Exercise - Copying exactly, give the lines in the material below from the one with "Instruction: Click the Patients" to the one with "Viewport: 660px width, 365px height.", ends included, and nothing besides.

Records for the task -
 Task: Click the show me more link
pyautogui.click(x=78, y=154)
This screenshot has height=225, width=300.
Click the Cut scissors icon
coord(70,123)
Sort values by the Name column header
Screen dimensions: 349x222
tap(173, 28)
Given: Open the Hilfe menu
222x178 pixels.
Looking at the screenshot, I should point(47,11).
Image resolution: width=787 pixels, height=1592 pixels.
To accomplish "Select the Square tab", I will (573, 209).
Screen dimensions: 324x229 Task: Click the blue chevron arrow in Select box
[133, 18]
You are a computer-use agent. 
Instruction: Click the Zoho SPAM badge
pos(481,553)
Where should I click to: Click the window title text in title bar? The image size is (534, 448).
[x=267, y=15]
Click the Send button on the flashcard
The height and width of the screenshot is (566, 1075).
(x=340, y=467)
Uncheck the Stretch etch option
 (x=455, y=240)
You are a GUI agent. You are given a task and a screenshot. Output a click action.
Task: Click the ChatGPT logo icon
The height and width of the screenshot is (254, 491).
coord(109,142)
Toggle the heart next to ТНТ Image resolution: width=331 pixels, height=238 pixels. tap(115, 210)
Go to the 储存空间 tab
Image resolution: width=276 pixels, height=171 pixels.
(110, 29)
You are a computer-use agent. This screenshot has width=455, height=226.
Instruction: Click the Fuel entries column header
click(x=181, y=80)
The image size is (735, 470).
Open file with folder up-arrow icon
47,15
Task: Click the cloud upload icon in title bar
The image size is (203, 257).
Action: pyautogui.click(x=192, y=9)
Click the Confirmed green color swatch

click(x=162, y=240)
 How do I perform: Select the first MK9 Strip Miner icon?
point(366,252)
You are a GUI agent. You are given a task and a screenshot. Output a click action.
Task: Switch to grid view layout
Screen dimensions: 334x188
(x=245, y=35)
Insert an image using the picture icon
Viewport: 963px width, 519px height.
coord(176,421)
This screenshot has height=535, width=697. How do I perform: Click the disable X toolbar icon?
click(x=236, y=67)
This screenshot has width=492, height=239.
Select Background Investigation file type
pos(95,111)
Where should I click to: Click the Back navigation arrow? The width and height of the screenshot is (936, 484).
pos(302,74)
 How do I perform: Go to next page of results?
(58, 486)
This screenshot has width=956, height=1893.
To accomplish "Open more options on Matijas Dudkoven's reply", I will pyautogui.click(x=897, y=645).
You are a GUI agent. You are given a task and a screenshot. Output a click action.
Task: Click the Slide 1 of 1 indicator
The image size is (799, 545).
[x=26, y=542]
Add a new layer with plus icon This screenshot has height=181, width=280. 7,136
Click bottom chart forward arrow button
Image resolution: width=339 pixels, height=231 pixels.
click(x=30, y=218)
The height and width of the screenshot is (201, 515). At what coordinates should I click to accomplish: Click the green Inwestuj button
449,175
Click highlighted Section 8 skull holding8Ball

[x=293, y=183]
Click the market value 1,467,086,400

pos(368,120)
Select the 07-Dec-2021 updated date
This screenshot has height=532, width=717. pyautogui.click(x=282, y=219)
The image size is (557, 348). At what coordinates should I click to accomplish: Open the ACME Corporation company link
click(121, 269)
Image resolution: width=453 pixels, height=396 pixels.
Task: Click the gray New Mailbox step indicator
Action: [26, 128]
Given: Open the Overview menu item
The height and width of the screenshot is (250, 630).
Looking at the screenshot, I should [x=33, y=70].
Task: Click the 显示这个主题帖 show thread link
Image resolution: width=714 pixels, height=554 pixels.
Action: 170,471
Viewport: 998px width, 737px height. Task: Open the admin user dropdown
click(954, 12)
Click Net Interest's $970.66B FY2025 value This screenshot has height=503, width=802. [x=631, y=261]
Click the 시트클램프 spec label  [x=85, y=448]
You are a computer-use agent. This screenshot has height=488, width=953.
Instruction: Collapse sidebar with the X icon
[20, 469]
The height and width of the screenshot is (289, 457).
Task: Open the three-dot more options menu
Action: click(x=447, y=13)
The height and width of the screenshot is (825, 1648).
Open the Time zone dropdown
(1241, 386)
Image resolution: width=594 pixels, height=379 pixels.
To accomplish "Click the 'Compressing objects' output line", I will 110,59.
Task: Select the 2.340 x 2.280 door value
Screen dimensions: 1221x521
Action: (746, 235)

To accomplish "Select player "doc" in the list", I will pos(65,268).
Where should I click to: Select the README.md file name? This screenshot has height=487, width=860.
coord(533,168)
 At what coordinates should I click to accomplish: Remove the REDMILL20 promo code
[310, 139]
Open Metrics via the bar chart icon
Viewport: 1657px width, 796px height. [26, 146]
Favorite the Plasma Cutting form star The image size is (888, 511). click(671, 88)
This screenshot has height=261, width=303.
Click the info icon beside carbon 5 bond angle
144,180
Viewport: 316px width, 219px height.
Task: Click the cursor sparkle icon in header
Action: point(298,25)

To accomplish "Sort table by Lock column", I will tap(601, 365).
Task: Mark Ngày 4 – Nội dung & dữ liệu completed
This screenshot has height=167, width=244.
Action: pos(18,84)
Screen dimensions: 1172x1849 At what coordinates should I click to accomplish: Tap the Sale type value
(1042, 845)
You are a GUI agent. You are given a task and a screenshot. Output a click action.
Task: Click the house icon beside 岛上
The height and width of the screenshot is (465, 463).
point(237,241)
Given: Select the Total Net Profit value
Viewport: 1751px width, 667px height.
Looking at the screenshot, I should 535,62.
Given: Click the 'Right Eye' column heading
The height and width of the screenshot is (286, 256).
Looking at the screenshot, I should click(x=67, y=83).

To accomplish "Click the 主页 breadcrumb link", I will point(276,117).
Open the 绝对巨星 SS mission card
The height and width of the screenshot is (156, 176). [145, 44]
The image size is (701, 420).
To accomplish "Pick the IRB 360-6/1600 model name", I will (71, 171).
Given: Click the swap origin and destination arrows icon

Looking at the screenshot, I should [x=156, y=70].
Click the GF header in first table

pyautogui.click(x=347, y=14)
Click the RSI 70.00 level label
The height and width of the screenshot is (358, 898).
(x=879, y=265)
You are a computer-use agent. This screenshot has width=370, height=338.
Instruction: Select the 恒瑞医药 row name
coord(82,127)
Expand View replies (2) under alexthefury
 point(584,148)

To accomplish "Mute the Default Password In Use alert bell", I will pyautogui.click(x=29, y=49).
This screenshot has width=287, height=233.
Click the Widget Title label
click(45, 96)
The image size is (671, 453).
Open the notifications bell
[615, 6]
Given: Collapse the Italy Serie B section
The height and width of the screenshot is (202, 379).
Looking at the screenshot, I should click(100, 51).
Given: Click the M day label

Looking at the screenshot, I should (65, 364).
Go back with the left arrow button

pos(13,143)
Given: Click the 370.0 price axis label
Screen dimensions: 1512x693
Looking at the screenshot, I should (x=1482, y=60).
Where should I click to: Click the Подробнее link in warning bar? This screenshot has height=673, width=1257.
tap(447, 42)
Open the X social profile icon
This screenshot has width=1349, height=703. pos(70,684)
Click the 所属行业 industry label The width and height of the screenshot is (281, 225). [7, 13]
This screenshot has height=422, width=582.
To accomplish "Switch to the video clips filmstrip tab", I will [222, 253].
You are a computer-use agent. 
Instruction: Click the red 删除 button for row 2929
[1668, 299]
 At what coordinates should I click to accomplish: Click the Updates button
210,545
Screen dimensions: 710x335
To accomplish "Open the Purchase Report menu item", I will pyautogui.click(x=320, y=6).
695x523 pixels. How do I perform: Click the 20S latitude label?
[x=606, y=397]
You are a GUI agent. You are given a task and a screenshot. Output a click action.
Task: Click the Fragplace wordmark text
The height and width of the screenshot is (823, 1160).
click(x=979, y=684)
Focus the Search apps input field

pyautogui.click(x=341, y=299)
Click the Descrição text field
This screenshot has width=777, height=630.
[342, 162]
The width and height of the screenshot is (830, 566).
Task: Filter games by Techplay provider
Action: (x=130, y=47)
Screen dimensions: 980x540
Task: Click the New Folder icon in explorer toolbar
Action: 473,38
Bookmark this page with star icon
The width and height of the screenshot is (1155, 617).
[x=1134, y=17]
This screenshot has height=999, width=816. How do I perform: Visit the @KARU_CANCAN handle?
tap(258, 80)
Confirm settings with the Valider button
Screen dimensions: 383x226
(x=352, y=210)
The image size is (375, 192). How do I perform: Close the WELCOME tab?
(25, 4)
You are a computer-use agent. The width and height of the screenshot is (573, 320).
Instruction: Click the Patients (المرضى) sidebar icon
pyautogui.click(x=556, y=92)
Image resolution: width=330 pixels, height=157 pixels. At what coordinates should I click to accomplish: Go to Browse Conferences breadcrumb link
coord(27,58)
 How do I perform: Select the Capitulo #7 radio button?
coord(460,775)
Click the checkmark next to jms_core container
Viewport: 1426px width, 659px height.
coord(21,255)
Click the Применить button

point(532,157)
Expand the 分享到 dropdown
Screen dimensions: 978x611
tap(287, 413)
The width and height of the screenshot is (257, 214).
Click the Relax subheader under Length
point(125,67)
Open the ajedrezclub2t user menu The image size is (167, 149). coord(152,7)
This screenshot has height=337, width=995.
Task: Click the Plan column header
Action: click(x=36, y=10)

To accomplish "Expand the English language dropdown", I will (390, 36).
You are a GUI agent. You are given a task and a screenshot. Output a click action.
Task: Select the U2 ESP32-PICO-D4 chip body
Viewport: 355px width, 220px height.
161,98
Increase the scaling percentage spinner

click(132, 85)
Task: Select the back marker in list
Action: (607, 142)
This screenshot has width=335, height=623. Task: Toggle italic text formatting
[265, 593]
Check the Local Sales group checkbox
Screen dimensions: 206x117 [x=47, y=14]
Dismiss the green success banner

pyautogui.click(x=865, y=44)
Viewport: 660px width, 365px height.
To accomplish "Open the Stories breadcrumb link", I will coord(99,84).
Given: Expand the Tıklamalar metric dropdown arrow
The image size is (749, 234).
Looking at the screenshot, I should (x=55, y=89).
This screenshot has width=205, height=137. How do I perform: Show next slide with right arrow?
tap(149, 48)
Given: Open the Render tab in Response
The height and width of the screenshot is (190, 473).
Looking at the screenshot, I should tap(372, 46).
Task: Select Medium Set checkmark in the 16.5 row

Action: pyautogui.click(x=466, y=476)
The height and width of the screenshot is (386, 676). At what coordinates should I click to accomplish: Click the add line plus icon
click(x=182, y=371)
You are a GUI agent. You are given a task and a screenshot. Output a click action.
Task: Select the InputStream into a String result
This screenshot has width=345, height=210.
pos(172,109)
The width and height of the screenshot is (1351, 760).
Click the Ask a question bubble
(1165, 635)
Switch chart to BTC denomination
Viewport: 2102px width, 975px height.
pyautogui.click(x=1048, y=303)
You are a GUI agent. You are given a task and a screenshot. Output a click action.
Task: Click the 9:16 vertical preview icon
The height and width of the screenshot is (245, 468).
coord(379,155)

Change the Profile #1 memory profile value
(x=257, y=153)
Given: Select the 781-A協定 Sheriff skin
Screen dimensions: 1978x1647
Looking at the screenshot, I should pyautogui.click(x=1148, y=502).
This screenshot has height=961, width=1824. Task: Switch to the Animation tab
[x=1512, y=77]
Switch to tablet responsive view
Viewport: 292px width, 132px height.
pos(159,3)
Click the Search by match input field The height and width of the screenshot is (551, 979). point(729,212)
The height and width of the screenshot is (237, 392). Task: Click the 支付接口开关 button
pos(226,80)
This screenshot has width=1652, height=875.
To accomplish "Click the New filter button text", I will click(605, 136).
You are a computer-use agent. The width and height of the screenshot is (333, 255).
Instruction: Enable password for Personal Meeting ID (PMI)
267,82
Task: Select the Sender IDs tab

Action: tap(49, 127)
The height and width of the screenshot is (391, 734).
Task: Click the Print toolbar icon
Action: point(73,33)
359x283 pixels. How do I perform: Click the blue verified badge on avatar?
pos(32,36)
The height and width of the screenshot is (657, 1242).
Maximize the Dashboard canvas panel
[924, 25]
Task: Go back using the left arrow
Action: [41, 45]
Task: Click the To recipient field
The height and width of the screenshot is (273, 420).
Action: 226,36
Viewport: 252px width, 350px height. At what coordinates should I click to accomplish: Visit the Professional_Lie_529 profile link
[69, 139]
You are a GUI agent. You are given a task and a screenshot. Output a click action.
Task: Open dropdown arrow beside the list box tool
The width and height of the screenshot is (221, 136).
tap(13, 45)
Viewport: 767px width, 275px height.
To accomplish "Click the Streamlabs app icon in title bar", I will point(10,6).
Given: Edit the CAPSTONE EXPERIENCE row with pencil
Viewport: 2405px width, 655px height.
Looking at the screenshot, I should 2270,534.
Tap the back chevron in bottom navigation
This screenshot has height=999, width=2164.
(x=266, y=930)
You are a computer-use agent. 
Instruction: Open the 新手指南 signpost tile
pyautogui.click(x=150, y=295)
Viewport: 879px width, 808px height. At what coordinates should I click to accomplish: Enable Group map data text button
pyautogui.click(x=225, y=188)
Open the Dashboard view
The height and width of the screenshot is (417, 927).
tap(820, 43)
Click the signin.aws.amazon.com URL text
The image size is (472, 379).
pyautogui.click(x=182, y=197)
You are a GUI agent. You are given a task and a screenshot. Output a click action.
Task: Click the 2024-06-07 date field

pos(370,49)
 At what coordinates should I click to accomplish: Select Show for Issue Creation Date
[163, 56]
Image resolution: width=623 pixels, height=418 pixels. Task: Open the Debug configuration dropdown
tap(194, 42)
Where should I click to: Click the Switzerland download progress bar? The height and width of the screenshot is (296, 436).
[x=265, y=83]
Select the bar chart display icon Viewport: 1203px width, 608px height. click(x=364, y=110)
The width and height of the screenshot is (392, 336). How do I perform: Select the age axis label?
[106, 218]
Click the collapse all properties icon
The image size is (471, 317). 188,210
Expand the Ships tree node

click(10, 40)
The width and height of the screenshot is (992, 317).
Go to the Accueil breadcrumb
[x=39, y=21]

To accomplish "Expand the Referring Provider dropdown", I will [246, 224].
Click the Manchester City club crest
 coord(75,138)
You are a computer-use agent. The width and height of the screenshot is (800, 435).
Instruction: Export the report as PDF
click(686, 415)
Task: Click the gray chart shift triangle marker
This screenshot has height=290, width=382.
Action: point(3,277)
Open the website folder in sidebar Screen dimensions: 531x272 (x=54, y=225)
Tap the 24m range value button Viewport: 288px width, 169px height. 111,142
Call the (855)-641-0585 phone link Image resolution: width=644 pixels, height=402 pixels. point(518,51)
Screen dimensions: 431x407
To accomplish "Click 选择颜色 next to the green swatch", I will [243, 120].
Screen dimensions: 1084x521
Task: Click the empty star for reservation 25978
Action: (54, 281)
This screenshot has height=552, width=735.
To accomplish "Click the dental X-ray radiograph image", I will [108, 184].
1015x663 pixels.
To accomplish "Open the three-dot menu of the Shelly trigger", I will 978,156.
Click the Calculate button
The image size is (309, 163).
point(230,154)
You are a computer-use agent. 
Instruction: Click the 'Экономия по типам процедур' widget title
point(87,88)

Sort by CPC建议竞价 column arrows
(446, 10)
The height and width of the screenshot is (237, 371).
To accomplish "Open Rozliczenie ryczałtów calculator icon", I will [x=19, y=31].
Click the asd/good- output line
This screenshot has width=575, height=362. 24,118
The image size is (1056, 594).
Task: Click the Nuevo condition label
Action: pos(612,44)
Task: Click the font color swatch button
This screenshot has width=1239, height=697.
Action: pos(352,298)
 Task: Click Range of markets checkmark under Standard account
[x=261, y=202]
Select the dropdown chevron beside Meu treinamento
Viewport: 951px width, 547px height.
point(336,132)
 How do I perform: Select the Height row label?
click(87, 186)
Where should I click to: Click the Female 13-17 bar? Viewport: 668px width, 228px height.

Exercise output -
Instruction: Click the Patients (المرضى) sidebar icon
pyautogui.click(x=556, y=92)
Image resolution: width=330 pixels, height=157 pixels. At what coordinates should I click to accomplish: Go to Browse Conferences breadcrumb link
coord(27,58)
 How do I perform: Select the Capitulo #7 radio button?
coord(460,775)
Click the checkmark next to jms_core container
Viewport: 1426px width, 659px height.
coord(21,255)
Click the Применить button

point(532,157)
Expand the 分享到 dropdown
Screen dimensions: 978x611
tap(287, 413)
The width and height of the screenshot is (257, 214).
Click the Relax subheader under Length
point(125,67)
Open the ajedrezclub2t user menu The image size is (167, 149). coord(152,7)
This screenshot has height=337, width=995.
Task: Click the Plan column header
Action: click(x=36, y=10)

To accomplish "Expand the English language dropdown", I will (390, 36).
You are a GUI agent. You are given a task and a screenshot. Output a click action.
Task: Select the U2 ESP32-PICO-D4 chip body
Viewport: 355px width, 220px height.
161,98
Increase the scaling percentage spinner

click(132, 85)
Task: Select the back marker in list
Action: (607, 142)
This screenshot has width=335, height=623. Task: Toggle italic text formatting
[265, 593]
Check the Local Sales group checkbox
Screen dimensions: 206x117 [x=47, y=14]
Dismiss the green success banner

pyautogui.click(x=865, y=44)
Viewport: 660px width, 365px height.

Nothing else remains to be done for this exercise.